• Activity 1:
Answer these questions from the passage on antibody methods:
(a) In what solution, and for how long, were the blastocysts permeabilized?
(b) Against what was the rabbit antiserum to mouse E-cadherin raised?
(c) At what concentration were purified antibodies used for enhanced chemiluminescence detection on immunoblots?
• Activity 2: Edit the passage on antibody methods from the words "Blastocysts were fix" through the words "Antibodies.", putting "phosphate-buffered saline" in place of "PBS" everywhere it occurs.

• Document passage:
_ _ _ _ _

Blastocysts were fix in 2% paraformaldehide for 20 min, permeabilized in 0.02% Triton X-100 for 20 min, preincubated in 2% fetal calf serum in PBS 1 h, incubated for 1 h in the primary antiboby, washed for 1 h in PBS, and incubated for 30 min in the secondary antibody.
Antibodies.
For immunological work, affinity-purified antipeptide antibodies against catenins were used as described (5). Rabbit antiserum against mouse E-cadherin was raised against the recombinant extracellular domain of E-cadherin expressed in insect cells (29) and affinity-purified. Purified antibodies (20 ng/ml) were used for enhanced chemiluminescence detection on immunoblots and 2–5 μg for immunoprecipitations.
RESULTS
Characterization of the Gene Trap Insertion and LacZ Activity in Mice.

_ _ _ _ _

• Data extracts:

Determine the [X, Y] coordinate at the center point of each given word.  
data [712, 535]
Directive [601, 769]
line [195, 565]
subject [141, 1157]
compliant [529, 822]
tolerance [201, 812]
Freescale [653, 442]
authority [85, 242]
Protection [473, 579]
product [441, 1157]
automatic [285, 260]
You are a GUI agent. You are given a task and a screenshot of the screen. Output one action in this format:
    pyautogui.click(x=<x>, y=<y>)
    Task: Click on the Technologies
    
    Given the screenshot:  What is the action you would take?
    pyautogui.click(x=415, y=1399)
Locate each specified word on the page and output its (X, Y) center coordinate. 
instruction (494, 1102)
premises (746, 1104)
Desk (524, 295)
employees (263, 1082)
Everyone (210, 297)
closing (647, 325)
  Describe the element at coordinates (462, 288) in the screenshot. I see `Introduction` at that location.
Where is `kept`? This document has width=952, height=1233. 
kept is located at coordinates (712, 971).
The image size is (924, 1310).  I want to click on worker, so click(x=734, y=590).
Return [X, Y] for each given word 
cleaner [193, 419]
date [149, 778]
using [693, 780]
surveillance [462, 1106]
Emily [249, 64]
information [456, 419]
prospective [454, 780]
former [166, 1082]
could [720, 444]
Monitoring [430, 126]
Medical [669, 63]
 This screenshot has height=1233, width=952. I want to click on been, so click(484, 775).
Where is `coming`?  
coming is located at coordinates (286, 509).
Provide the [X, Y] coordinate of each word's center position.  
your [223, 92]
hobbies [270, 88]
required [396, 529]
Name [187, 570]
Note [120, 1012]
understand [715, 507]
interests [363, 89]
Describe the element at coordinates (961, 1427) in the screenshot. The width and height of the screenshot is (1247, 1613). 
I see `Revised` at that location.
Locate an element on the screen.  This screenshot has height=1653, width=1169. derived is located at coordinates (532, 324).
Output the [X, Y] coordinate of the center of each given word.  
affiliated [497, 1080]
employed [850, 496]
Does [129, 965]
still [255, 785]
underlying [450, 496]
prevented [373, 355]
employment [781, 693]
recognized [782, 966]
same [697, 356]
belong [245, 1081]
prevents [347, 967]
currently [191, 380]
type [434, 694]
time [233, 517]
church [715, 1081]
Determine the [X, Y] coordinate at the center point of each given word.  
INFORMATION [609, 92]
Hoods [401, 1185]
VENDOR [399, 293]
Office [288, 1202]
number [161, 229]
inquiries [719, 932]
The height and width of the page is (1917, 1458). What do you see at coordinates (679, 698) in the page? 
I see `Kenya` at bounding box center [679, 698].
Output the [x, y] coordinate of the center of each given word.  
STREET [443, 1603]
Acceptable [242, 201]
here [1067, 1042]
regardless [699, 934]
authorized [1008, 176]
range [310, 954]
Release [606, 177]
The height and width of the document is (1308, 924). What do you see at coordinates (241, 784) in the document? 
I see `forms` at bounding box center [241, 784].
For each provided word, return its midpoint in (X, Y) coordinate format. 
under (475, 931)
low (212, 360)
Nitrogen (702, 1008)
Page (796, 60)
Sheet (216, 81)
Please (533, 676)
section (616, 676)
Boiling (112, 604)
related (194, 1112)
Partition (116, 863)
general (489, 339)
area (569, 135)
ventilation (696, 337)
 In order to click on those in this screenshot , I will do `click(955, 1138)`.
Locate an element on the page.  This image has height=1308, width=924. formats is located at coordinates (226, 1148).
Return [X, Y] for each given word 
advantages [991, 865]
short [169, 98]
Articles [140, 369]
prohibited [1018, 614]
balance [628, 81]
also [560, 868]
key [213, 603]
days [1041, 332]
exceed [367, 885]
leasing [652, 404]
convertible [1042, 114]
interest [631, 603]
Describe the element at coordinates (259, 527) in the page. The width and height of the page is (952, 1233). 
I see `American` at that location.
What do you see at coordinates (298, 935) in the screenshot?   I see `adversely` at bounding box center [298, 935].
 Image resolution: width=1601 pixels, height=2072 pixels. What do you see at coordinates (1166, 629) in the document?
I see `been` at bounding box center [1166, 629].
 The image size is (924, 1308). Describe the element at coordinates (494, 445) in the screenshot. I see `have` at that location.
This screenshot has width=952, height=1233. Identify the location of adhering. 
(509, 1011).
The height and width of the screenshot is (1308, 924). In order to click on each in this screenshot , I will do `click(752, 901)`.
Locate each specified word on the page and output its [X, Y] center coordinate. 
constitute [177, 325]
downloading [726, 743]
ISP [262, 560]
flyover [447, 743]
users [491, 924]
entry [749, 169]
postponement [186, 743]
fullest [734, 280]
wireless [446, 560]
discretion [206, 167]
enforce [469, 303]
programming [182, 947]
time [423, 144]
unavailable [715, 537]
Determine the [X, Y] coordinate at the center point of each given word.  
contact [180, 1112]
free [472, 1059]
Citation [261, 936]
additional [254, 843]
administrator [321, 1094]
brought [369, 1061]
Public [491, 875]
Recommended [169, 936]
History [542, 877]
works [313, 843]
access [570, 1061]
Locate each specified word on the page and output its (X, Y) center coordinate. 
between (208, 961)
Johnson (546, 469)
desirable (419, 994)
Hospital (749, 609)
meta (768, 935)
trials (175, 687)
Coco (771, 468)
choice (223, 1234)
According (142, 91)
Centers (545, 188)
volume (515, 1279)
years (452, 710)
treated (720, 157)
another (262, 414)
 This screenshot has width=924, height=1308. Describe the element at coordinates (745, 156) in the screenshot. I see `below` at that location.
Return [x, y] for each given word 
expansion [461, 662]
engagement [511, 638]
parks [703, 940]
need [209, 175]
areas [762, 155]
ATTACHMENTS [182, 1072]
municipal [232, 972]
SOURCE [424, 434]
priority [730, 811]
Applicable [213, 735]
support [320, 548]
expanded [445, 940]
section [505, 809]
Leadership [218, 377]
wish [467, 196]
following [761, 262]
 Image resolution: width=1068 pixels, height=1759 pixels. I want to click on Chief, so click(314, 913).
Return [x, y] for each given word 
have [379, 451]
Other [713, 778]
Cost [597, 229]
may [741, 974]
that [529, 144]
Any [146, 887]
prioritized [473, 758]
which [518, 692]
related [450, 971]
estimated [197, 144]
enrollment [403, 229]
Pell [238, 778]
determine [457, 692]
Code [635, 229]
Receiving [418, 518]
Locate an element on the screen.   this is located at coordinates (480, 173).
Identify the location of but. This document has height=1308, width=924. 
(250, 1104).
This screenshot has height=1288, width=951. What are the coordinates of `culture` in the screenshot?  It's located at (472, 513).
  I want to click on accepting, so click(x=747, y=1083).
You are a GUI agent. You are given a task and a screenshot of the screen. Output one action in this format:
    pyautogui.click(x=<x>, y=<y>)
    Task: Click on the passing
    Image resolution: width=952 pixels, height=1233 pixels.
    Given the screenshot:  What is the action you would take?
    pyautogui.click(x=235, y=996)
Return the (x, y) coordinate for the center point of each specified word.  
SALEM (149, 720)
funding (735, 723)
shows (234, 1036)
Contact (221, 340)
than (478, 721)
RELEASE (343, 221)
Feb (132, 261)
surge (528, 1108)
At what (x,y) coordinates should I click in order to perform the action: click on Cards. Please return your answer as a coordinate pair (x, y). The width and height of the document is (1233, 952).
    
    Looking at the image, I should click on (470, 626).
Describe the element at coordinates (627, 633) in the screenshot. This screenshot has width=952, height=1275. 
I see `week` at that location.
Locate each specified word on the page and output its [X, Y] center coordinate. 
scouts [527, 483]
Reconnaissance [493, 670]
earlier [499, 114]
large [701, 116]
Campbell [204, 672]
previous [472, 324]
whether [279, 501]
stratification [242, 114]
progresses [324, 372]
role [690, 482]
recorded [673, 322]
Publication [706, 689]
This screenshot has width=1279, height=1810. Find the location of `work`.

_ _ _ _ _

• Written response 1:
(a) In 0.02% Triton X-100, for 20 min.
(b) Against the recombinant extracellular domain of E-cadherin expressed in insect cells.
(c) At 20 ng/ml.

• Written response 2:
Blastocysts were fix in 2% paraformaldehide for 20 min, permeabilized in 0.02% Triton X-100 for 20 min, preincubated in 2% fetal calf serum in phosphate-buffered saline 1 h, incubated for 1 h in the primary antiboby, washed for 1 h in phosphate-buffered saline, and incubated for 30 min in the secondary antibody.
Antibodies.